52 estimated patients

Sex

All

Ages

18 to 75 years old

Volunteers

No Healthy Volunteers

Inclusion criteria

  1. Voluntarily signs a written informed consent form.

  2. Age ≥ 18 and ≤ 75 years at enrollment.

  3. Eastern Cooperative Oncology Group (ECOG) performance status of 0 or 1.

  4. Life expectancy > 2 years.

  5. Histologically confirmed colon adenocarcinoma (without squamous or sarcomatoid components).

  6. Tumor biopsy by immunohistochemistry indicating pMMR, i.e., MLH1, MSH2, MSH6, and PMS2 all positive, or genomic testing indicating MSS.

  7. Per AJCC 8th edition, imaging (contrast-enhanced CT or contrast-enhanced MRI) shows T4 and/or N+ disease (stage IIB-III).

  8. Prior to enrollment, the subject must be evaluated by a surgery attending physician responsible for the operation, based on medical history, to confirm eligibility for R0 resection with curative intent.

  9. No prior systemic or local antitumor therapy for rectal cancer before study treatment, including radiotherapy, chemotherapy, immunotherapy, biologics, or small-molecule targeted therapy.

  10. Subject agrees to collection and study use of required tumor tissue and peripheral blood specimens during screening and throughout the study.

  11. Adequate organ function:

    a) Hematologic (no blood components or hematopoietic growth factors within 7 days before starting study treatment): i. Absolute neutrophil count (ANC) ≥ 1.5 × 10⁹/L (1,500/mm³); ii. Platelets ≥ 100 × 10⁹/L (100,000/mm³); iii. Hemoglobin ≥ 90 g/L. b) Renal: i. Calculated creatinine clearance (CrCl) ≥ 50 mL/min using the Cockcroft-Gault formula: CrCl (mL/min) = {(140 - age) × weight (kg) × 0.85} / [72 × serum creatinine (mg/dL)] ii. Urine protein < 2+ or 24-hour urine protein < 1.0 g. c) Hepatic: i. Total bilirubin (TBil) ≤ 1.5 × ULN; ii. AST and ALT ≤ 2.5 × ULN; iii. Serum albumin (ALB) ≥ 28 g/L. d) Coagulation: i. INR and aPTT ≤ 1.5 × ULN. e) Cardiac: i. Left ventricular ejection fraction (LVEF) ≥ 50%.
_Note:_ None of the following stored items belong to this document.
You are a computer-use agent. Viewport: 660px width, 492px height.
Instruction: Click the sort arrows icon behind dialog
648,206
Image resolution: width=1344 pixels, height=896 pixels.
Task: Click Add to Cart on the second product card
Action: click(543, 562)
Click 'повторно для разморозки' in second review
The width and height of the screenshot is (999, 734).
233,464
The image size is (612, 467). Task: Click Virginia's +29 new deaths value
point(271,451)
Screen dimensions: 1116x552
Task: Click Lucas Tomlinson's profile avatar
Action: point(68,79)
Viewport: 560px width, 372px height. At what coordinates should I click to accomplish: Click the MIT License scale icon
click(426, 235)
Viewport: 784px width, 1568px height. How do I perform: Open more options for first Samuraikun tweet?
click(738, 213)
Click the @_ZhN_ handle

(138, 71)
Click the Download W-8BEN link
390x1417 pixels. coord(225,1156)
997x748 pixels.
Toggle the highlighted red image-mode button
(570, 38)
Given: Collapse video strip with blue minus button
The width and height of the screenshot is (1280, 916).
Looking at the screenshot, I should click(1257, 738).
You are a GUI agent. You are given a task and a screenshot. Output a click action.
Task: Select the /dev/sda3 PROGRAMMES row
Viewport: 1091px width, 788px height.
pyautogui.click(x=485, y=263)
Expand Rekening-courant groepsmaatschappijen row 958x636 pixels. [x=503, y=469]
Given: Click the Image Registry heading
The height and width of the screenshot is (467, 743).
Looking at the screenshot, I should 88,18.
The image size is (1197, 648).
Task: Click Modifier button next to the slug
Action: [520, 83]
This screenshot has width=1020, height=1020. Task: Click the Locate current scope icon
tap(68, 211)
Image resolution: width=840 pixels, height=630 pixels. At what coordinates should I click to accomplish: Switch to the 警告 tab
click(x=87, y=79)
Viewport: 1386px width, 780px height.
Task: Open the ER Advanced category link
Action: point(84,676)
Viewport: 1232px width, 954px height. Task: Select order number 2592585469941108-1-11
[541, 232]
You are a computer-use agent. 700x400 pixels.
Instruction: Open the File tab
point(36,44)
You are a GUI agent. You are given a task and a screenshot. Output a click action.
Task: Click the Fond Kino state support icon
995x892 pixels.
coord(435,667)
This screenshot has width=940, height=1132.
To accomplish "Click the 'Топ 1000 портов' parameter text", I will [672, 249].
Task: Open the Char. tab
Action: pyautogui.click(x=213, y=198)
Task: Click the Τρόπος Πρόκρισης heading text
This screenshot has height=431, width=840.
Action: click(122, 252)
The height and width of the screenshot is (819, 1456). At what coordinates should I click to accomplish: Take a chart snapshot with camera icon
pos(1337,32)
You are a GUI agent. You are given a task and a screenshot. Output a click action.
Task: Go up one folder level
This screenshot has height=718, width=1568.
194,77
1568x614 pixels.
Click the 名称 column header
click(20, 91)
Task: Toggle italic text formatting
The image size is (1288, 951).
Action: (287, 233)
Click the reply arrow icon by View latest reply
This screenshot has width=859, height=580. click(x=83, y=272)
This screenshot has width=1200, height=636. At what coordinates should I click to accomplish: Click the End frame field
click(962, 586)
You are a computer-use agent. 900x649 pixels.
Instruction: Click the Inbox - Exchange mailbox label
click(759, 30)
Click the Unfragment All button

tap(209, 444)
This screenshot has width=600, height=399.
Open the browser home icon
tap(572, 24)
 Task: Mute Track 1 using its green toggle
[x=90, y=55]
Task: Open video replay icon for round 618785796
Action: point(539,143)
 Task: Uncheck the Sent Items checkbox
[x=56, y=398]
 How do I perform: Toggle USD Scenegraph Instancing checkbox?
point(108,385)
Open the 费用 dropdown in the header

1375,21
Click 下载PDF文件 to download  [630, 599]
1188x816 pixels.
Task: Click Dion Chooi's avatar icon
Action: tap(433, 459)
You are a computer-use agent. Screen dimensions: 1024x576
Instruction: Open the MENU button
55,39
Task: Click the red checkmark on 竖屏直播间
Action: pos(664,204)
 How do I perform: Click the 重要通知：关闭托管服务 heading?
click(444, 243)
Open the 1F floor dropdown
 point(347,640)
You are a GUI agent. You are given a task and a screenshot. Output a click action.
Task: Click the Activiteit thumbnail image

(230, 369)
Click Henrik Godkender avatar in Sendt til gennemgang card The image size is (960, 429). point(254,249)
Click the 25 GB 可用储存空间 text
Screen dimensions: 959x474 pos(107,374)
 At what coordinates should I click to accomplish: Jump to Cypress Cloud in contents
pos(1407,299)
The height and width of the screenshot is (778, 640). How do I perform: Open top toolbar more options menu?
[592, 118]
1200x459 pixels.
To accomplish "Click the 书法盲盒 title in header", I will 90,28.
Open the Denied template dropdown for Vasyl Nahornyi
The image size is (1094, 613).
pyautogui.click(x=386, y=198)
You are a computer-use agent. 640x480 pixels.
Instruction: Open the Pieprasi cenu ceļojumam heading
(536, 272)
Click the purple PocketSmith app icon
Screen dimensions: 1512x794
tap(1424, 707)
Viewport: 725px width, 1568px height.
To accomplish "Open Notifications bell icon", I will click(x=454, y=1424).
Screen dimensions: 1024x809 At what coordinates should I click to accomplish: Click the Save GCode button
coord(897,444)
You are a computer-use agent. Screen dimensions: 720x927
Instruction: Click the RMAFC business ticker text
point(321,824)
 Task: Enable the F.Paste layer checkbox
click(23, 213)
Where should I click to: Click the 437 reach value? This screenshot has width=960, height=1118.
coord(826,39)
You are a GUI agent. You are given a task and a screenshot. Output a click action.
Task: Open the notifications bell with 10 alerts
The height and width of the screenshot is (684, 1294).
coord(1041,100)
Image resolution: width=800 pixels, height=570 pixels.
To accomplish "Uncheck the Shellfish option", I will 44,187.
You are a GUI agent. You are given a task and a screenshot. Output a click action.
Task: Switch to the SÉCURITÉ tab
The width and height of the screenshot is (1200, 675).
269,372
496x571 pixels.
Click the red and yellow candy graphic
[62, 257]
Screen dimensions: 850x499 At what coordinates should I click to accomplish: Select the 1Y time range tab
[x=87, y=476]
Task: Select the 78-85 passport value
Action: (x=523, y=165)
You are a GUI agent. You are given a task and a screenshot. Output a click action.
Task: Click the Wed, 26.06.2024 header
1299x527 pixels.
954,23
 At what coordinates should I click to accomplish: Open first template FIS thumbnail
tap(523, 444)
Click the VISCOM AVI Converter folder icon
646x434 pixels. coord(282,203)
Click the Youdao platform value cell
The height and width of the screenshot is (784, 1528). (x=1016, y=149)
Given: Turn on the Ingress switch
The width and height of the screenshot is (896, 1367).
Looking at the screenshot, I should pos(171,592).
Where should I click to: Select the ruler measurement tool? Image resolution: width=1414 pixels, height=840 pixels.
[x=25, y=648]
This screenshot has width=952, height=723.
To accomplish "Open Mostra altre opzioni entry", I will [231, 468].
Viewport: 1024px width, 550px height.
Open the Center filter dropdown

  12. Women of childbearing potential (WOCBP) must have a urine or serum pregnancy test within 3 days prior to starting study treatment (if the urine test cannot be definitively interpreted as negative, a serum test is required; the serum result prevails) and the result must be negative. If a WOCBP has sexual intercourse with a non-sterilized male partner, she must begin using an acceptable contraceptive method from screening and agree to continue contraception for 120 days after the last dose of study drug; whether contraception can be discontinued thereafter should be discussed with the investigator. Periodic abstinence and calendar/rhythm methods are unacceptable.

    1. WOCBP are defined as females who have not undergone surgical sterilization (i.e., bilateral tubal ligation, bilateral oophorectomy, or total hysterectomy) and have not been postmenopausal (amenorrhea for ≥12 consecutive months without an alternative medical cause, with serum FSH in the postmenopausal range).
    2. A highly effective method of contraception is one with a low failure rate when used consistently and correctly (e.g., <1% per year). Not all methods are highly effective. Barrier methods alone are not acceptable; WOCBP must at minimum use a hormonal contraceptive (e.g., oral contraceptives) to ensure no pregnancy occurs.

  13. Willing and able to comply with scheduled visits, treatment plan, laboratory tests, and other study requirements.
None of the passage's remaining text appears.